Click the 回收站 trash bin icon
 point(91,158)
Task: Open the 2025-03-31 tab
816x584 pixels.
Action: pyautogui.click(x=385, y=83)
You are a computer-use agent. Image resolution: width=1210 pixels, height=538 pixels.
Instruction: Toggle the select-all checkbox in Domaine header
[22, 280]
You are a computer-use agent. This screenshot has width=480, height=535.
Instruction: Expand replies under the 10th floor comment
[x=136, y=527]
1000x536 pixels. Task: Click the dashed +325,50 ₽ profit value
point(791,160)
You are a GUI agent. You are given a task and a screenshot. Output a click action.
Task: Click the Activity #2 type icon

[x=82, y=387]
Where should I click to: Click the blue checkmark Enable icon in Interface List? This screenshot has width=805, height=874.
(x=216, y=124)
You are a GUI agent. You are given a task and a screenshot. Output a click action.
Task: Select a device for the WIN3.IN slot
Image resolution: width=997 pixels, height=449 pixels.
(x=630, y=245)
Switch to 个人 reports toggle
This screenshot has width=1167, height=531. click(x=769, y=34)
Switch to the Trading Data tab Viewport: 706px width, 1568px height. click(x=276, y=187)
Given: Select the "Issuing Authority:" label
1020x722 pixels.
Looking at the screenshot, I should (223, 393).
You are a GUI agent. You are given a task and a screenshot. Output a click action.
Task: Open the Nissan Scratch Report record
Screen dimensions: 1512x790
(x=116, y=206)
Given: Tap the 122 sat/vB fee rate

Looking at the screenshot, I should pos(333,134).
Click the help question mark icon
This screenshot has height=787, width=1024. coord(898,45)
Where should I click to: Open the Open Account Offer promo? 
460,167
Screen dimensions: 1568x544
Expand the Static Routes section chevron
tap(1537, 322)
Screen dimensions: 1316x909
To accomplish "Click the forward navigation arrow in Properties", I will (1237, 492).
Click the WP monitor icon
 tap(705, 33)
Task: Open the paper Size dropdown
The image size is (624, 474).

-------

→ **Task description**:
Word for word, write out every entry shown above.

→ **Solution below**:
Click the 回收站 trash bin icon
 point(91,158)
Task: Open the 2025-03-31 tab
816x584 pixels.
Action: pyautogui.click(x=385, y=83)
You are a computer-use agent. Image resolution: width=1210 pixels, height=538 pixels.
Instruction: Toggle the select-all checkbox in Domaine header
[22, 280]
You are a computer-use agent. This screenshot has width=480, height=535.
Instruction: Expand replies under the 10th floor comment
[x=136, y=527]
1000x536 pixels. Task: Click the dashed +325,50 ₽ profit value
point(791,160)
You are a GUI agent. You are given a task and a screenshot. Output a click action.
Task: Click the Activity #2 type icon

[x=82, y=387]
Where should I click to: Click the blue checkmark Enable icon in Interface List? This screenshot has width=805, height=874.
(x=216, y=124)
You are a GUI agent. You are given a task and a screenshot. Output a click action.
Task: Select a device for the WIN3.IN slot
Image resolution: width=997 pixels, height=449 pixels.
(x=630, y=245)
Switch to 个人 reports toggle
This screenshot has width=1167, height=531. click(x=769, y=34)
Switch to the Trading Data tab Viewport: 706px width, 1568px height. click(x=276, y=187)
Given: Select the "Issuing Authority:" label
1020x722 pixels.
Looking at the screenshot, I should (223, 393).
You are a GUI agent. You are given a task and a screenshot. Output a click action.
Task: Open the Nissan Scratch Report record
Screen dimensions: 1512x790
(x=116, y=206)
Given: Tap the 122 sat/vB fee rate

Looking at the screenshot, I should pos(333,134).
Click the help question mark icon
This screenshot has height=787, width=1024. coord(898,45)
Where should I click to: Open the Open Account Offer promo? 
460,167
Screen dimensions: 1568x544
Expand the Static Routes section chevron
tap(1537, 322)
Screen dimensions: 1316x909
To accomplish "Click the forward navigation arrow in Properties", I will (1237, 492).
Click the WP monitor icon
 tap(705, 33)
Task: Open the paper Size dropdown
The image size is (624, 474).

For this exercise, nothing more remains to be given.